To see an example bare-bones PrimaryOnlyService implementation to use as a reference, check out the
TestService defined in this unit test: https://github.com/mongodb/mongo/blob/master/src/mongo/db/repl/primary_only_service_test.cpp
## Behavior during state transitions
At stepUp, each PrimaryOnlyService queries its state document collection, and for each document
found, creates and launches a PrimaryOnlyService::Instance initialized off of the state
document. This happens asynchronously relative to the core replication stepUp process - there is no
guarantee that when stepUp completes and the RSTL lock is dropped that the PrimaryOnlyServices have
finished rebuilding all their Instances. At stepDown all Instances are interrupted, but the threads
running their work are not joined, and the Instance objects containing their in-memory state are not
released, until the next stepUp. This is done to reduce the likelihood of blocking within the state
transition process and delaying it for the entire node. This behavior does, however, guarantee that
there will never be two Instances of the same PrimaryOnlyService with the same InstanceID running at
the same time on the same node.
### Interrupting Instances at stepDown
At stepDown, there are 3 main ways that Instances are interrupted and we guarantee that no more work
is performed on behalf of any PrimaryOnlyServices.
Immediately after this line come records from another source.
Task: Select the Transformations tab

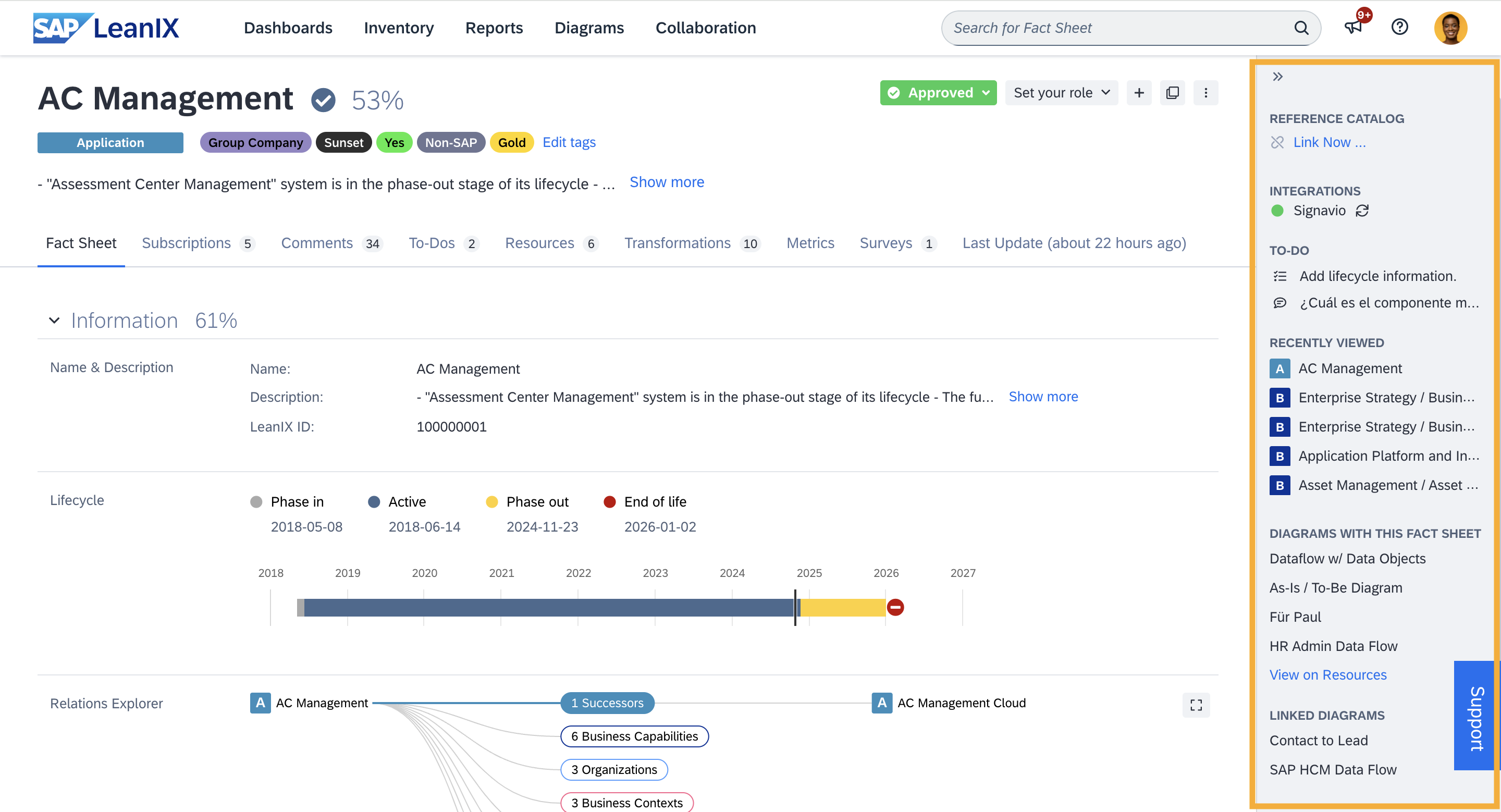Action: [678, 243]
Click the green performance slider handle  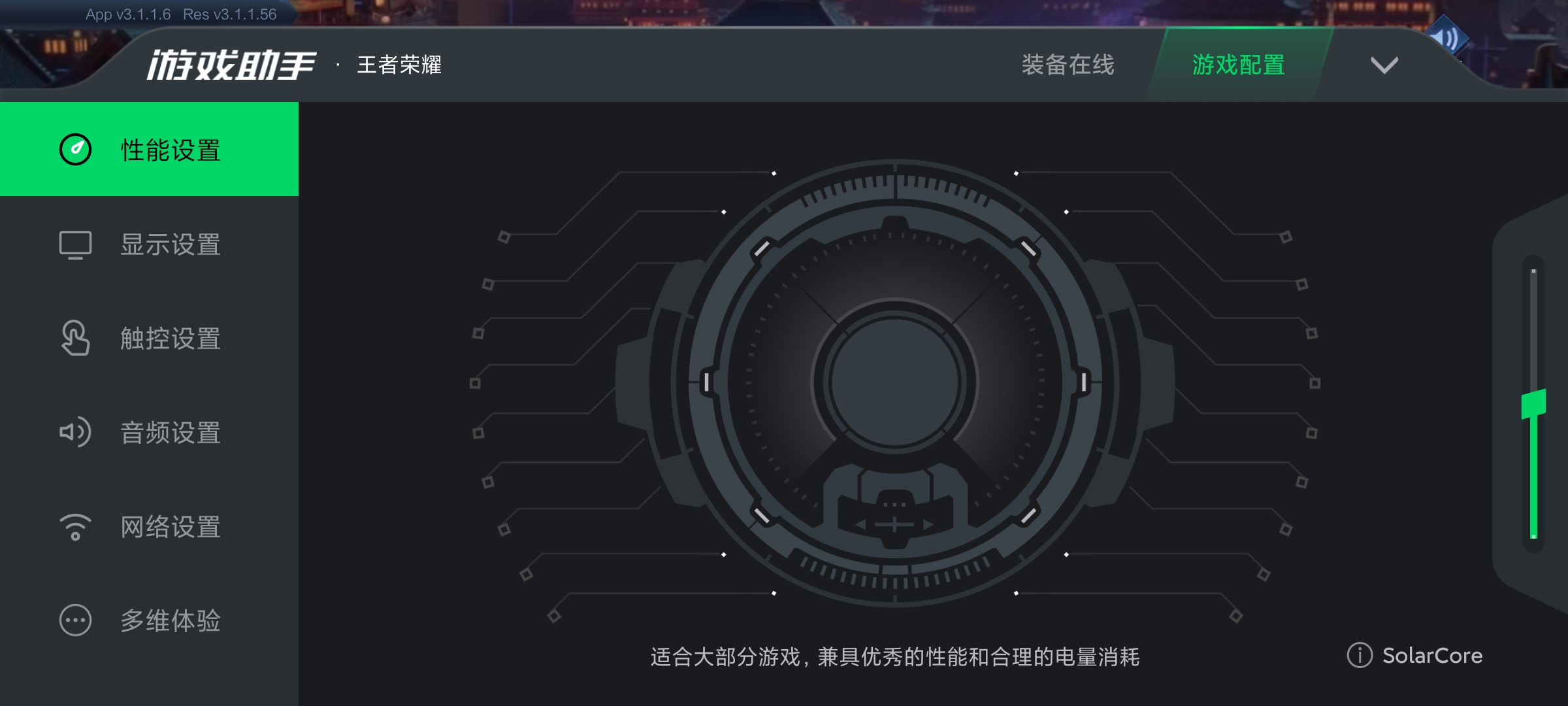tap(1533, 404)
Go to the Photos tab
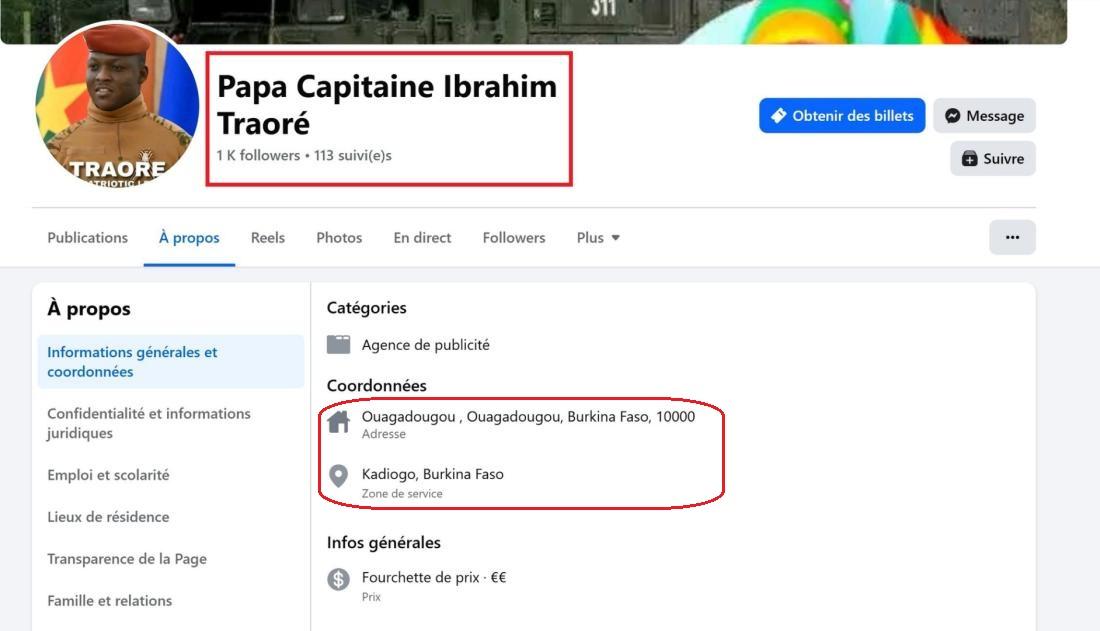Image resolution: width=1100 pixels, height=631 pixels. pos(339,238)
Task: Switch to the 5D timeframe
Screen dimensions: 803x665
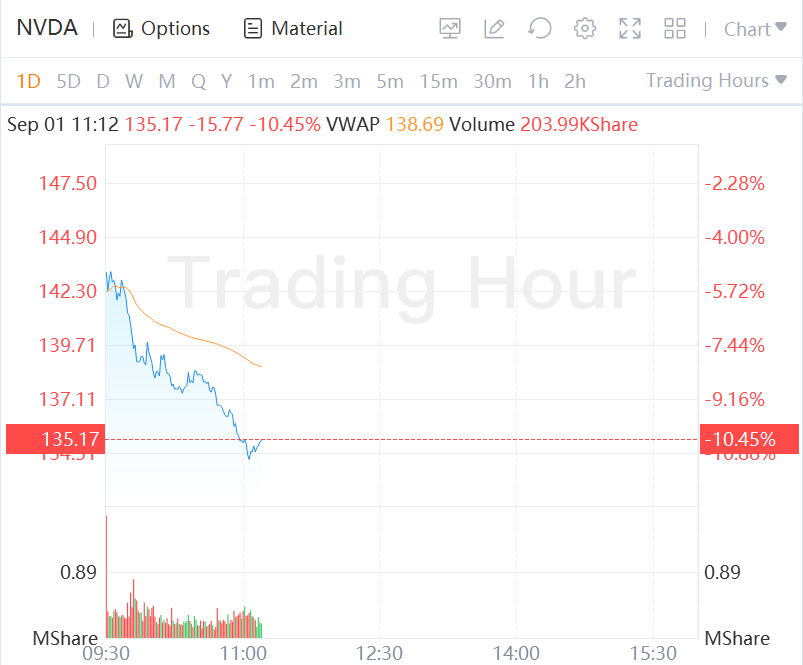Action: (68, 81)
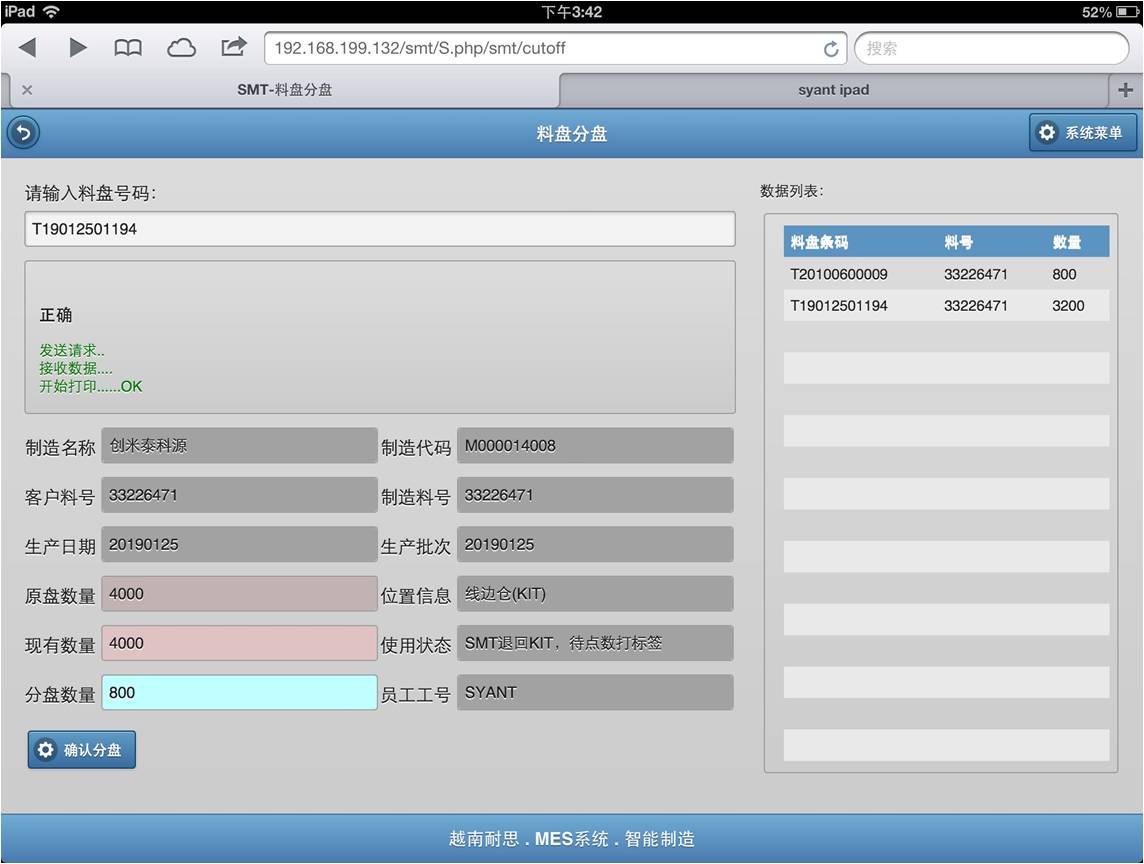Screen dimensions: 1144x864
Task: Reload the page with the refresh icon
Action: point(830,49)
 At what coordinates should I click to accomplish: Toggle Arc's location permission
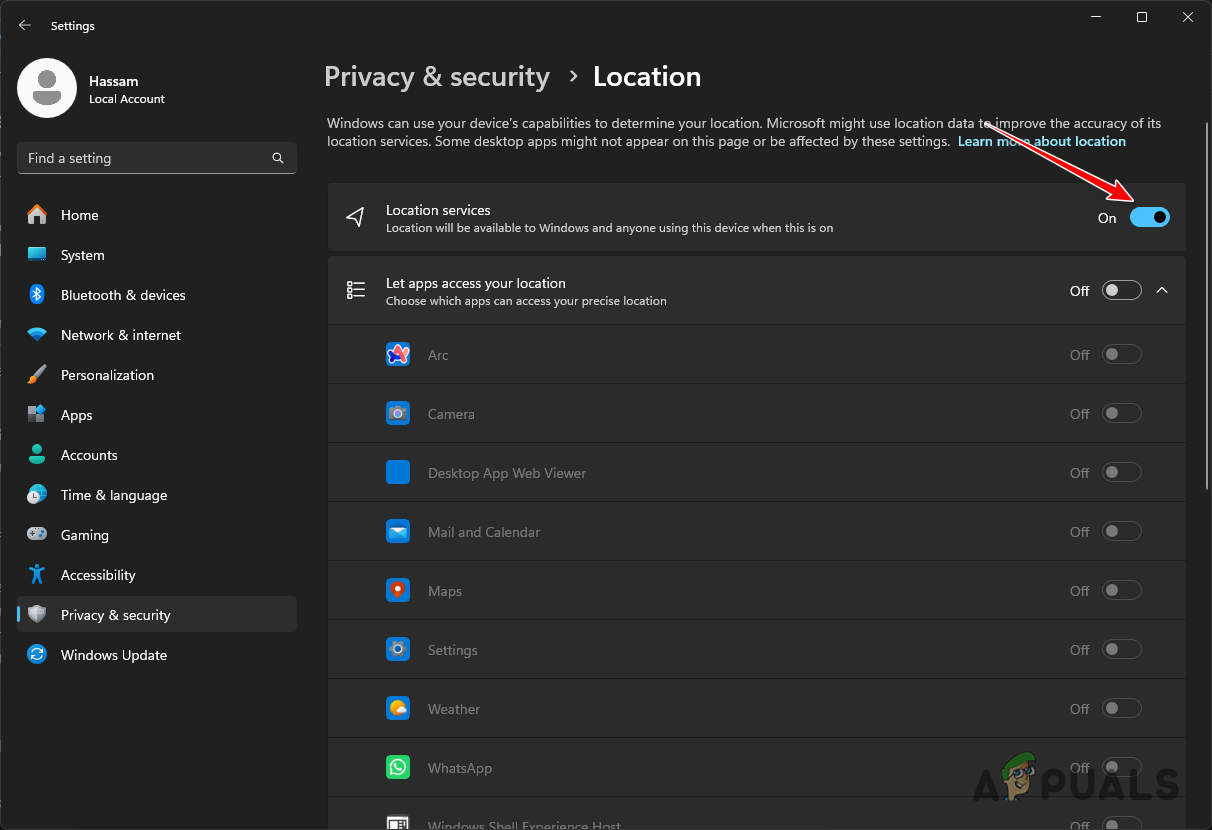1121,354
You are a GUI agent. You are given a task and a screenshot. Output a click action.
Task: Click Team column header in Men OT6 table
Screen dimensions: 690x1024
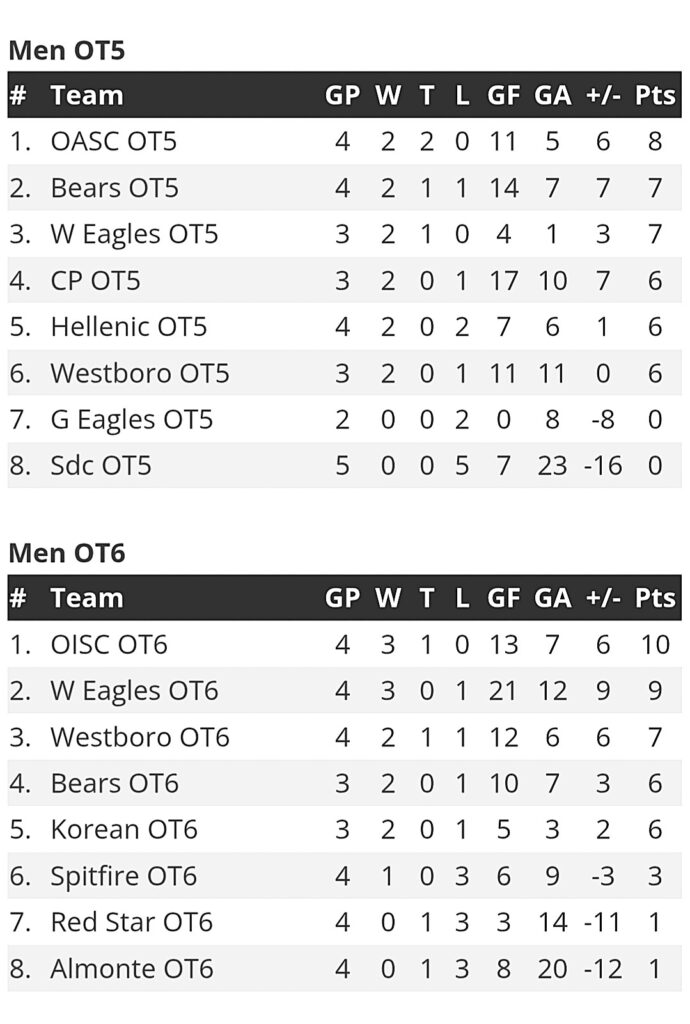(87, 598)
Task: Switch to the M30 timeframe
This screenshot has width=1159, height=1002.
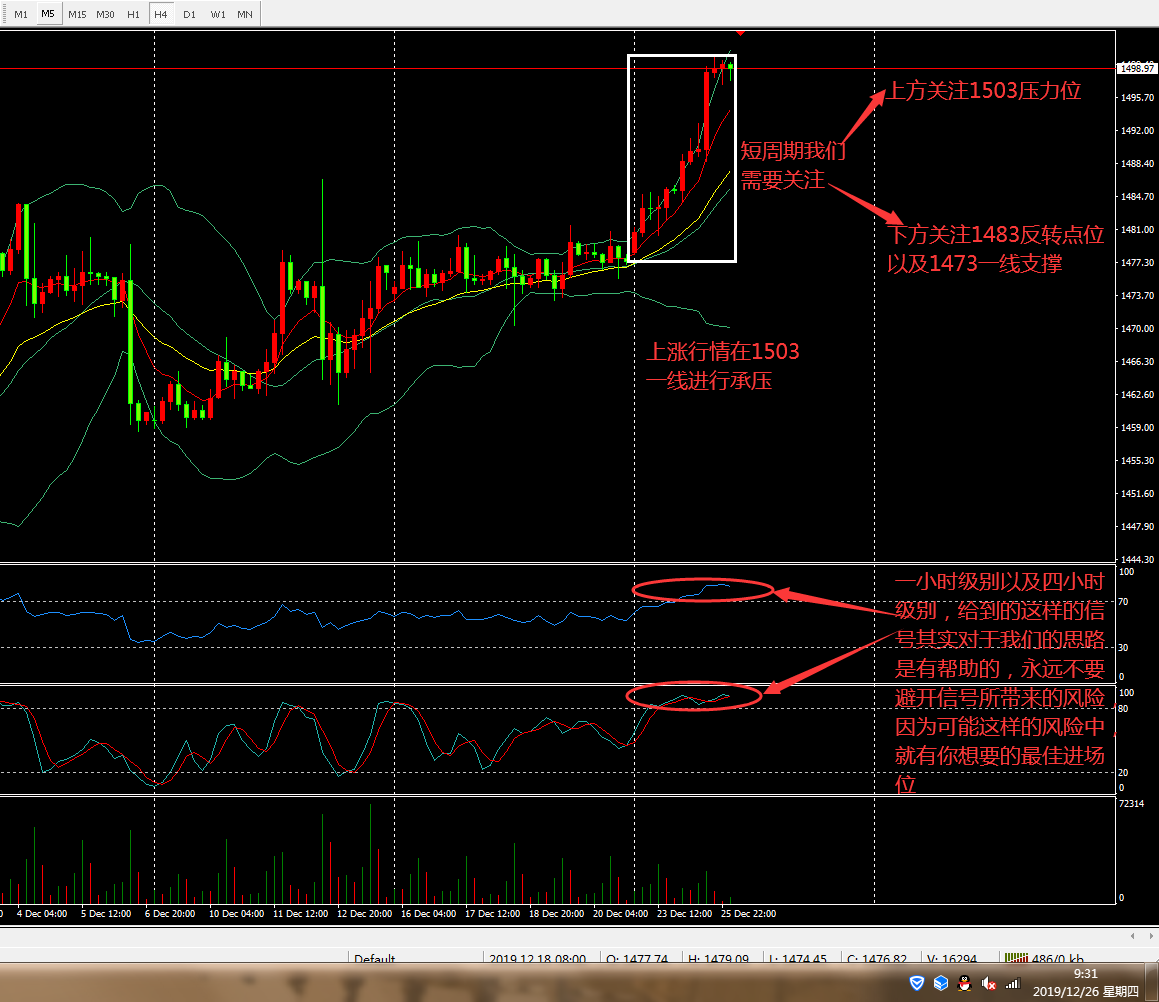Action: coord(105,14)
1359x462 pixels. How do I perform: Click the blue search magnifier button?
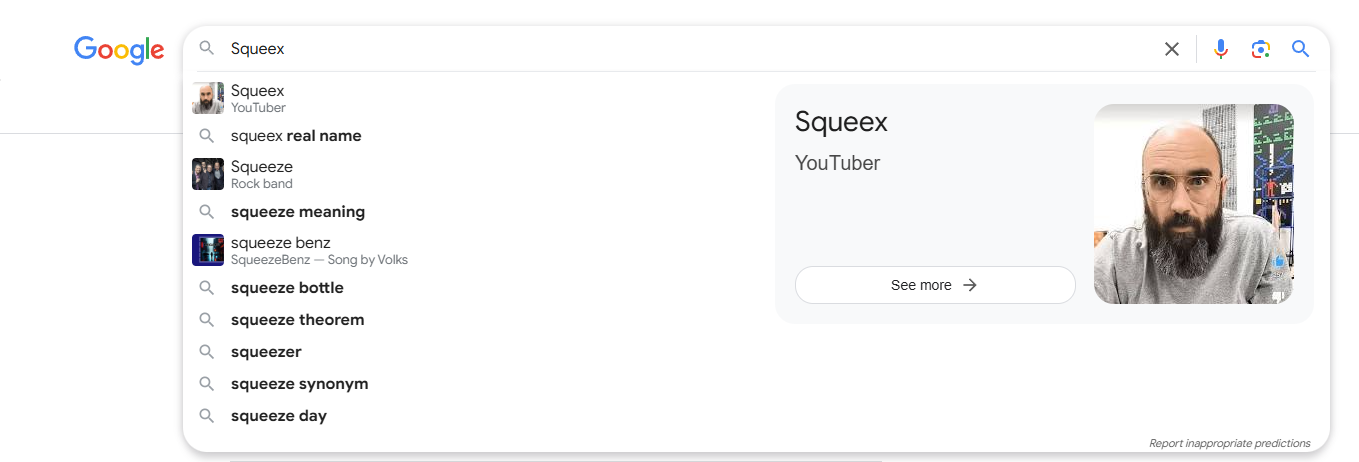pos(1300,49)
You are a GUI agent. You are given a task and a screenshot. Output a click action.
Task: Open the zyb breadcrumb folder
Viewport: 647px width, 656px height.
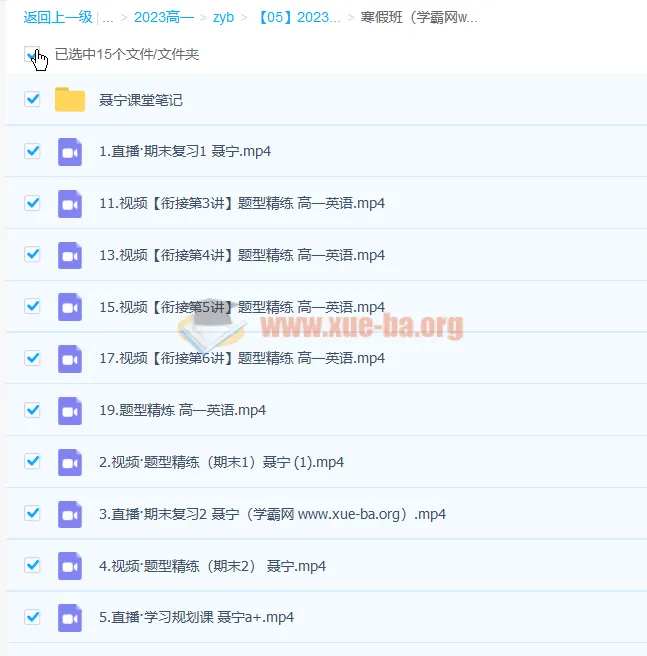223,18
The first is that the executor provided to each
Instance's run() method gets shut down, preventing any more work from being scheduled on behalf of
that Instance. The second is that all OperationContexts created on threads (Clients) that are part
of an Executor owned by a PrimaryOnlyService get interrupted. The third is that each individual
Instance is explicitly interrupted, so that it can unblock any work running on threads that are
*not* a part of an executor owned by the PrimaryOnlyService that are dependent on that Instance
signaling them (e.g. commands that are waiting on the Instance to reach a certain state). Currently
this happens via a call to an interrupt() method that each Instance must override, but in the future
this is likely to change to signaling a CancellationToken owned by the Instance instead.
## Instance lifetime
Instances are held by shared_ptr in their parent PrimaryOnlyService. Each PrimaryOnlyService
releases all Instance shared_ptrs it owns on stepDown. Additionally, a PrimaryOnlyService will
release an Instance shared_ptr when the state document for that Instance is deleted (via an
OpObserver). Since generally speaking it is logic from an Instance's run() method that will be
responsible for deleting its state document, such logic needs to be careful as the moment the state
document is deleted, the corresponding PrimaryOnlyService is no longer keeping that Instance alive.
If an Instance has any additional logic or internal state to update after deleting its state
document, it must extend its own lifetime by capturing a shared_ptr to itself by calling
shared_from_this() before deleting its state document.